+++ Passage provided

Re: [PATCH] pci: Default MPS tuning, match upstream port
From: Bjorn Helgaas
Date: Mon Aug 17 2015 - 18:28:56 EST
On Wed, Jul 29, 2015 at 04:18:53PM -0600, Keith Busch wrote:
> A hot plugged PCI-e device max payload size (MPS) defaults to 0 for
> 128bytes. The device is not usable if the upstream port is configured
> to a higher setting.
>
> Bus configuration was previously done by arch specific and hot plug code
> after the root port or bridge was scanned, and default behavior logged a
> warning without changing the setting if there was a problem. This patch
> unifies tuning with a default policy that affects only misconfigured
> downstream devices, and preserves existing end result if a non-default
> bus tuning is used (ex: pci=pcie_bus_safe).
>
> The new pcie tuning will check the device's MPS against the parent bridge
> when it is initially added to the pci subsystem, prior to attaching
> to a driver. If MPS is mismatched, the downstream port is set to the
> parent bridge's if capable.
This is a little confusing (at least, *I'm* confused). You're talking
about setting the MPS configuration of the "downstream port," but I
think you are talking about either a Switch Upstream Port or an
Endpoint. Such a port is indeed *downstream* from the parent bridge,
but referring to it as a "downstream port" risks confusing it with the
parent bridge, which is either a Switch Downstream Port or a Root
Port.

++++++
+++ Source information

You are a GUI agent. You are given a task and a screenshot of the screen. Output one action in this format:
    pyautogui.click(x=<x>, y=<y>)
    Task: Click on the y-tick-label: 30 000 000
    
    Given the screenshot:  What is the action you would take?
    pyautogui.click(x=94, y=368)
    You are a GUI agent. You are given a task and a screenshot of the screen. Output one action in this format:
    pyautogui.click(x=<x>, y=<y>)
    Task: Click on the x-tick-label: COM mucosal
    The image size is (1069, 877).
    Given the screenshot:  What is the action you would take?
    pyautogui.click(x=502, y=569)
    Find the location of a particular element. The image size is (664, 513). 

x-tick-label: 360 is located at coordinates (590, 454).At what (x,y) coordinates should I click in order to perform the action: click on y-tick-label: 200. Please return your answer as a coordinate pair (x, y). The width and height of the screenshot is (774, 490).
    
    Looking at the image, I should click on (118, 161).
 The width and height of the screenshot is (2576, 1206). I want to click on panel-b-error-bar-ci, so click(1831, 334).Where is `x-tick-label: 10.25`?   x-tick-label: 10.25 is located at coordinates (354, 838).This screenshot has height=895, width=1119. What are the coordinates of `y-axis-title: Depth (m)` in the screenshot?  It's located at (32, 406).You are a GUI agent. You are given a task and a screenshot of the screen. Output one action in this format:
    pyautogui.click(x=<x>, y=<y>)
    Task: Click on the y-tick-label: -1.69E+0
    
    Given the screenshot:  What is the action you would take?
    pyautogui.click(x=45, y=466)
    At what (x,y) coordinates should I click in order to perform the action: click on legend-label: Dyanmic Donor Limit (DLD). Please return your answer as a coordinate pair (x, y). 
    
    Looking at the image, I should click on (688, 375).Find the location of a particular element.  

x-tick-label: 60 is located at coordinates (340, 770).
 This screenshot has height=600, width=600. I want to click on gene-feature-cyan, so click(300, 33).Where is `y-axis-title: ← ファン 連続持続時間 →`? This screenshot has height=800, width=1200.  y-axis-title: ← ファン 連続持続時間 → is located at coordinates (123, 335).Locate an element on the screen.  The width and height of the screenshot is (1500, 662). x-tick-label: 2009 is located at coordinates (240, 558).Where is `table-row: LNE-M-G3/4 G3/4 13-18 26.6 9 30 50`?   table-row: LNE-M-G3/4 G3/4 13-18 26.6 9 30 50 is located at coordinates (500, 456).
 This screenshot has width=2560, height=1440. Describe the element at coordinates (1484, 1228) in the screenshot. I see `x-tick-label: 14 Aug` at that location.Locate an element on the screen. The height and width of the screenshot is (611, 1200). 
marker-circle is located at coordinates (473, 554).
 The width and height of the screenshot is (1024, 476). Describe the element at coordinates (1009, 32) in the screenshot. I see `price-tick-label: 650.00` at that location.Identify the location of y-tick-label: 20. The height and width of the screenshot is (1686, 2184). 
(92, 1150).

++++++

» Request 1: From Bjorn Helgaas's own paragraph at the end of the PCI patch reply, list every capitalized name of a PCI Express component type.
» Request 2:
Answer these questions using the PCI patch reply:
(a) What MPS value does a hot-plugged PCI-e device default to, and what size does that value stand for?
(b) What is given as the example of a non-default bus tuning?
(c) On what day and date did Keith Busch write the message being quoted?
» Request 3: Extend the PCI patch reply with a few more lines, starting after its last sentence.

» Response area 1:
- Switch Upstream Port
- Endpoint
- Switch Downstream Port
- Root Port

» Response area 2:
(a) It defaults to 0, which stands for 128 bytes.
(b) pci=pcie_bus_safe
(c) Wednesday, July 29, 2015

» Response area 3:
> This is safe to change here since the device
> being configured is not bound to a driver and does not affect previously
> configured devices in the domain hierarchy.
>
> A device incapable of matching the upstream bridge will log a
> warning message and not bind to a driver. This is the safe option since
> proper MPS configuration must consider the entire hierarchy between
> communicating end points, and we can't safely modify a root port's
> subtree MPS settings while it is in use.
>
> Since the bus is configured everytime a bridge is scanned, this
> potentially creates unnecessary re-walking of an already configured
> sub-tree, but the code only executes during root port initialization,
> hot adding a switch, or explicit request to rescan.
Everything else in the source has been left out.